My Valentine

by Rick Johansen

I shouldn’t get all melancholy on a day like Valentine’s Day, that wonderful celebration of love and a glorious excuse to have too much to drink (not that I normally need an excuse), but somehow I do. Perhaps it is because as one gets older, the days and weeks seem to pass by so much quicker and then you see, through the old age of others, that the great days don’t last forever.

Seeing all the messages on social networks has warmed the soul. You don’t have to express your love for someone on a public forum if you don’t want to – I think my partner already knows how I feel about her, even if I did forget to buy a card today! – but there has been something quite wonderful about them today. After all, the British are not exactly known for revealing their feelings in public!

It is not my new line of work that has changed my attitude to life for I have always believed in both seizing the day as well as making plans for the future; there has to be a combination of both. When I was young, and in fact not so young, I thought I was indestructible, that I alone would live forever. When bad things happened to other people, when people caught awful illnesses and even died, these were things that happened to other people. That’s not how I feel anymore.

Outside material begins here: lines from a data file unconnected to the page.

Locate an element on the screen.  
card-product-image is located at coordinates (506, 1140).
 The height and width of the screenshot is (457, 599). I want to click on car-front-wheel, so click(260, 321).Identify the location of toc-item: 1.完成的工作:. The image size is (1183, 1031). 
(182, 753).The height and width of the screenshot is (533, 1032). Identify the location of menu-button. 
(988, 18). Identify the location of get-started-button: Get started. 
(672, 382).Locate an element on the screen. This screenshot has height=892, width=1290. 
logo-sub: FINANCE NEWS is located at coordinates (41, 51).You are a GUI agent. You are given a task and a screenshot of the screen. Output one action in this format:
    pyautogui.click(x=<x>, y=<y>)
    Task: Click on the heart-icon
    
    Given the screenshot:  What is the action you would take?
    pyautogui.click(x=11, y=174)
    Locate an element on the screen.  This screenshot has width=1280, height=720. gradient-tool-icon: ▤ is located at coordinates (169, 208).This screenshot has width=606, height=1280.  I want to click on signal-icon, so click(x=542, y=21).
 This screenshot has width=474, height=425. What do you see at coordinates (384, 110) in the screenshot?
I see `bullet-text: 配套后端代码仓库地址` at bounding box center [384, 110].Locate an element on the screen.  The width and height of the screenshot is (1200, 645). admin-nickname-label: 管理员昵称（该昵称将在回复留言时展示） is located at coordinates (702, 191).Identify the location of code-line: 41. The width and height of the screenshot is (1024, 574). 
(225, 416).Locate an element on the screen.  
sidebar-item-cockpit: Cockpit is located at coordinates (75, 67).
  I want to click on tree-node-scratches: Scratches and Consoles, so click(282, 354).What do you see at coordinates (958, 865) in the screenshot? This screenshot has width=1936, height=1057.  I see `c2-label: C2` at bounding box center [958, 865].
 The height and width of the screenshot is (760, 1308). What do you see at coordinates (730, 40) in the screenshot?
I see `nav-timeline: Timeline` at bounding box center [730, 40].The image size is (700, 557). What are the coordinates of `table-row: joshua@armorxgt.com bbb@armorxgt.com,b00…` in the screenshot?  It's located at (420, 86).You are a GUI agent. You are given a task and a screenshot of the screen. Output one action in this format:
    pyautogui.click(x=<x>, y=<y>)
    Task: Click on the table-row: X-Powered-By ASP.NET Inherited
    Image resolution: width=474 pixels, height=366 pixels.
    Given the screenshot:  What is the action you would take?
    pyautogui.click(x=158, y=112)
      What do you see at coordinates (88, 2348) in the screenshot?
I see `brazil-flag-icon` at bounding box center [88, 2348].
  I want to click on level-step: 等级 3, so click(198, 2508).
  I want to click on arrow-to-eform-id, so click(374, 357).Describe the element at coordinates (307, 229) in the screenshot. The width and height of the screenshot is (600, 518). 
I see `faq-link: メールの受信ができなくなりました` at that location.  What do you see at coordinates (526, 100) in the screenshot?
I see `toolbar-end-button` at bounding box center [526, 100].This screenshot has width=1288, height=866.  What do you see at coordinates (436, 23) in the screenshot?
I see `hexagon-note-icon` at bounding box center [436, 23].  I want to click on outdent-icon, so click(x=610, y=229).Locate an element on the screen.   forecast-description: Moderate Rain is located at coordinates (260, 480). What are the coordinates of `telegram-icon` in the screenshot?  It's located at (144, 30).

Valentine’s Day to me is an opportunity to catch my breath. In my current form of semi-retirement, having forsaken the day-to-day drudgery of full time work, the speed of life has definitely slowed. Having more time to be with the people I love and to do the things I want has been as important as anything I have ever done. I understand people who enjoy working long, hard hours, with minimal time off because if you have a job you love, you have done better than I ever managed until now.

My perspective changed many years ago when as part of my job with the DWP saw me visiting people in their homes. I saw people with terminal illnesses, with debilitating and deteriorating conditions and some who had nothing in their lives. This was in the 1990s and things were better for vulnerable people back then. I saw people who had lost loved ones and felt they had nothing left to live for. As the years went by, so many people’s lives barely resembled the ones they enjoyed when they were young and, dare I say it, and in love. This is how it can all end. Eventually, no matter how good the story, it ends in sadness.

I am a lucky man, luckier than most. I escaped the rat race, finally found what I always wanted to do and all the while I lived with my best friend, my soul mate and – whisper it – the love of my life.

All the money in the world simply cannot buy what the lucky ones have.

As a certain popular beat combo outfit from Liverpool once said, “I don’t care too much for money, money can’t buy me love.”